指導の難しさ


最近、娘が塾に通い始めた。
親としては、受験勉強の大変さや進学校の窮屈な学校生活などを思うこともあって、塾を勧めた覚えはないのだが、何を考えたか楽しそうに通っている。昨日も「友達ができた」と嬉しそうに話してくれた。まぁ、どうせ受験させる気もないし(「 受けたければ、受けてもいいよ 」とは伝えているが……)、本人にもその気はないようだ。気楽にやってくれればいい。


彼女は宿題が嫌いだ。学校のも、塾のも、ぎりぎりになるまでやらない。
やらないならやらないで、こちらとしては一向にかまわないのだが、やらないままで堂々と行くことはできない様子。「 宿題をしないのは悪い子だ 」という想いが彼女のなかにあるようで、さらには、彼女なりのプライドも少しはあるようだ。
いつものことではあるが、まるでとりかかる様子もないので、こちらも少しずつ気になってくる。よせばいいのに「 宿題は? 」と尋ねてみると「 わかってる! 」とおきまりの返事。もう、二度と聞くものかと思いつつ、毎度のように繰り返している。


先日、ちょっとしたことから、娘と算数の話題になった。
「 お父さん、今日は分数で時間を表す方法を習ったの。答えてみて。いい?5分は何分の何秒? 」
「 何だ、それ……。5分は何分の何時間って問題じゃないの? 」
「 違うの!5分は何分の何秒なの。先生、言ってたもん……。 」
「 5分は1/12時間だよ。まぁ、300/1秒だけど……。 」
「 お父さんのわからずや! 」


本当にお父さんは分からず屋だ。
娘は勘違いをしていたのかも知れない。でも、ひょっとすると、5分は300/1秒で、それは、600/2秒、900/3秒、1200/4秒……に等しいということが言いたかったのかも知れない。娘が答えて欲しかったのは5分が何分の何秒かということで、何分の何時間かということではない。
結果、娘は腹を立て、悔しさと悲しさで算数の話をやめてしまった。娘の意見を受け入れることのできない、分からず屋のお父さんが、強引に自分の考えを押し付けることで、彼女の算数へのモチベーションを奪ったのだ。

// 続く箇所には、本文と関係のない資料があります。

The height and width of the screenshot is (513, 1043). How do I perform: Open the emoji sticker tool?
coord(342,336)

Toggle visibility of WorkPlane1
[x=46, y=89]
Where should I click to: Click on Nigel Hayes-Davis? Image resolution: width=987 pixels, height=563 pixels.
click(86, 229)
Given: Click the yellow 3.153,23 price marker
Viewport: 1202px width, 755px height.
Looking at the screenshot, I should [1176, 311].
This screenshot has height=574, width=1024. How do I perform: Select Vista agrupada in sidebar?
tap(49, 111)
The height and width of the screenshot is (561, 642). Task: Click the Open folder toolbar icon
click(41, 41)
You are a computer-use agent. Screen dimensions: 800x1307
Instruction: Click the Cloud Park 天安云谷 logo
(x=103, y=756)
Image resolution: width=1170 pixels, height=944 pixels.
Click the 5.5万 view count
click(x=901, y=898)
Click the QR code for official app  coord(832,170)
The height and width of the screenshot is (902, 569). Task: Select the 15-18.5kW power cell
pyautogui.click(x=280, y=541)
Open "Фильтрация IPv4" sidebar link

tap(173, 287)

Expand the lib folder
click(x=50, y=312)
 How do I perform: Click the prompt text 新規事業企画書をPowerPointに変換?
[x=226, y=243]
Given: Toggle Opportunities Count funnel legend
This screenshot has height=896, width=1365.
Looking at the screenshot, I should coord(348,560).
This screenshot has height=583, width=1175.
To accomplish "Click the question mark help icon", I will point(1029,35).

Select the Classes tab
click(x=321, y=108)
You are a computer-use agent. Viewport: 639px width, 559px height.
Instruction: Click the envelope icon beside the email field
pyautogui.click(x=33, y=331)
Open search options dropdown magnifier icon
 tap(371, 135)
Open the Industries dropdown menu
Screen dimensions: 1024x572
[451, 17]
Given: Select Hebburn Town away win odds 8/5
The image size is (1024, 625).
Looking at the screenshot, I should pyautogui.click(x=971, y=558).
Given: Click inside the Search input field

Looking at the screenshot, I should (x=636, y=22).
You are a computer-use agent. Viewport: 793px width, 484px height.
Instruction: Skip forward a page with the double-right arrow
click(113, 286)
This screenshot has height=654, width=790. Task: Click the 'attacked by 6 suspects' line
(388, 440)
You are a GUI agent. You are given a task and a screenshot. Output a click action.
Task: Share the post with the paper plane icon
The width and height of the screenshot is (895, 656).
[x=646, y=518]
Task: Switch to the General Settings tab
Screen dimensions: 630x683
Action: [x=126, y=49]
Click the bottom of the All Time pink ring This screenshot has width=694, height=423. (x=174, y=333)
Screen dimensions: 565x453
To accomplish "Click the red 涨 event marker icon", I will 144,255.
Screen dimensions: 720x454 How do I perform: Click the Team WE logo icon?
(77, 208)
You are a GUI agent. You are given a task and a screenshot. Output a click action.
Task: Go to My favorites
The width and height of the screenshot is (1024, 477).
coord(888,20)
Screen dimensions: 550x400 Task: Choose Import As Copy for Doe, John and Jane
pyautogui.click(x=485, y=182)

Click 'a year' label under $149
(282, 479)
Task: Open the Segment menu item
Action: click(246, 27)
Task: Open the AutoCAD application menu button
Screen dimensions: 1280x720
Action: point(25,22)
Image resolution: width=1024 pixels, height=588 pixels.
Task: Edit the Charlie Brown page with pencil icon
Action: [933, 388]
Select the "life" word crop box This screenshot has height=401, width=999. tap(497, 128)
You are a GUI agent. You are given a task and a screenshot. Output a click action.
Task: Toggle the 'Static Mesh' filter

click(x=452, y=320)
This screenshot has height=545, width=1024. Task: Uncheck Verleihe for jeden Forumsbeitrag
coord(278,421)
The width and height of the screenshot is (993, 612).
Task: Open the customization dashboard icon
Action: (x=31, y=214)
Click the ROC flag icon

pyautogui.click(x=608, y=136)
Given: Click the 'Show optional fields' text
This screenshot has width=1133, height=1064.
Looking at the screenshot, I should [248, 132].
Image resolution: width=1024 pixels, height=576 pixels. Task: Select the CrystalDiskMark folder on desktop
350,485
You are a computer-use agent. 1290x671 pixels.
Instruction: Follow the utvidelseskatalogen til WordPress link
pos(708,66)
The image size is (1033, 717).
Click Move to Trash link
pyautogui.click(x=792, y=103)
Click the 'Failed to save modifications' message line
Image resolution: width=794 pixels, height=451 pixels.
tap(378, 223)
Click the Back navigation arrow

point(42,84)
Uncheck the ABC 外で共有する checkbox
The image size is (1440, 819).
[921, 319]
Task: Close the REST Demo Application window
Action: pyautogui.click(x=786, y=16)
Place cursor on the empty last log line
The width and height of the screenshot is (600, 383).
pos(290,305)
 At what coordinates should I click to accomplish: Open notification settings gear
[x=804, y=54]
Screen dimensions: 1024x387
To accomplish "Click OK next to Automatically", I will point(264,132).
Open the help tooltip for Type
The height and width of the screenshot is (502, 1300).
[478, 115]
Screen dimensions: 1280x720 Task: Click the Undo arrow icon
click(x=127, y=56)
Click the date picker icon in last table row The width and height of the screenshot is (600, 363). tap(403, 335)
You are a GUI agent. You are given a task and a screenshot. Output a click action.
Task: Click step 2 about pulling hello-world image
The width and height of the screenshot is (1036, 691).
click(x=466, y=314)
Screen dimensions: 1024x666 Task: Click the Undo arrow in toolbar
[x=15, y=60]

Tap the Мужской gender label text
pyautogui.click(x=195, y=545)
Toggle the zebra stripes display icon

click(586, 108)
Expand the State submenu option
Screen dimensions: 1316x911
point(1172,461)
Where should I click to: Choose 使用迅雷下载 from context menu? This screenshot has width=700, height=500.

仕事の中で、部下や他人を指導しなくてはならないときがある。家庭の中で、子供たちを指導しなくてはならないときもある。指導者として、大切な姿勢とはいったいどういうものだろう。
「 教えて欲しい 」「 もっと、知りたい 」といったように、指導をうけることへのモチベーションが高まった状態のときには、指導者は楽だ。受け手には教示されるものを理解し、受け入れ、できるだけ吸収しようという姿勢が既にできているからである。そういうとき、指導者は、ただ、正解と正解への道筋を示せばいい。
しかし、モチベーションがけっして高いとはいえない相手には、ただ正解を与えることが正しい指導とはいえない。理解、受容、吸収といった過程には、それなりの労力、集中力を要するため、モチベーションのない状態では、なかなかそれだけのエネルギーを傾けてくれないからだ。
そういった場合、まず話を聞いてあげることから始めるべきだろう。その話の中から相手の興味あることを聞き出し、それに応えてあげることが大切だろう。そういった、指導者としては辛抱強く我慢を強いられる過程を通過して、初めて、指導を受け入れようとするモチベーションを高めていくことができるのではないだろうか。


どうも、自分の娘が相手だと、お互い生の感情をストレートにぶつけ合いすぎるようだ。感情的になったとき、ひとは自分を見失い、相手も見失う。
娘との会話を通して、自らの至らなさに反省した今日この頃であった。